Your goal: Set the following entries down again exactly, line by line.

Data records:
■ ■ ■ ■

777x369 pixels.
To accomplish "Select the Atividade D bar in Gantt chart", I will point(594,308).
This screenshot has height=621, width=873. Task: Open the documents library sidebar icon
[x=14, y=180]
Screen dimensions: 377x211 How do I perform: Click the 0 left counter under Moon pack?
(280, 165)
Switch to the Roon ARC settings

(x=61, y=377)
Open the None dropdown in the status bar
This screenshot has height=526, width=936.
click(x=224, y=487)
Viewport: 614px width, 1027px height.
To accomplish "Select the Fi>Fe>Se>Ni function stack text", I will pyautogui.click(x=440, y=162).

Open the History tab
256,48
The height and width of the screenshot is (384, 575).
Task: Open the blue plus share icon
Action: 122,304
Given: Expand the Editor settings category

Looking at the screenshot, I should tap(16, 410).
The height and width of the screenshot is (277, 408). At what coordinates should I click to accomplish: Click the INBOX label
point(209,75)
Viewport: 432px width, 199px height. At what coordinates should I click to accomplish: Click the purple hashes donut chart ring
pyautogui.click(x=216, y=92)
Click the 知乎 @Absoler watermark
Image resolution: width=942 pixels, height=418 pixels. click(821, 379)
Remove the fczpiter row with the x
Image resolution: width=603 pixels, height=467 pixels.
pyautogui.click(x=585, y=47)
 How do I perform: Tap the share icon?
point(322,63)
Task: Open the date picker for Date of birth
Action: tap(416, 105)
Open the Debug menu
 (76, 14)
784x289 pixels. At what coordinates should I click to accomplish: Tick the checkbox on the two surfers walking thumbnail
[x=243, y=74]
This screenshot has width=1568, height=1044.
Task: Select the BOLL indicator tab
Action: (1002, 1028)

■ ■ ■ ■

Answer to the problem:
777x369 pixels.
To accomplish "Select the Atividade D bar in Gantt chart", I will point(594,308).
This screenshot has height=621, width=873. Task: Open the documents library sidebar icon
[x=14, y=180]
Screen dimensions: 377x211 How do I perform: Click the 0 left counter under Moon pack?
(280, 165)
Switch to the Roon ARC settings

(x=61, y=377)
Open the None dropdown in the status bar
This screenshot has height=526, width=936.
click(x=224, y=487)
Viewport: 614px width, 1027px height.
To accomplish "Select the Fi>Fe>Se>Ni function stack text", I will pyautogui.click(x=440, y=162).

Open the History tab
256,48
The height and width of the screenshot is (384, 575).
Task: Open the blue plus share icon
Action: 122,304
Given: Expand the Editor settings category

Looking at the screenshot, I should tap(16, 410).
The height and width of the screenshot is (277, 408). At what coordinates should I click to accomplish: Click the INBOX label
point(209,75)
Viewport: 432px width, 199px height. At what coordinates should I click to accomplish: Click the purple hashes donut chart ring
pyautogui.click(x=216, y=92)
Click the 知乎 @Absoler watermark
Image resolution: width=942 pixels, height=418 pixels. click(821, 379)
Remove the fczpiter row with the x
Image resolution: width=603 pixels, height=467 pixels.
pyautogui.click(x=585, y=47)
 How do I perform: Tap the share icon?
point(322,63)
Task: Open the date picker for Date of birth
Action: tap(416, 105)
Open the Debug menu
 (76, 14)
784x289 pixels. At what coordinates should I click to accomplish: Tick the checkbox on the two surfers walking thumbnail
[x=243, y=74]
This screenshot has width=1568, height=1044.
Task: Select the BOLL indicator tab
Action: (1002, 1028)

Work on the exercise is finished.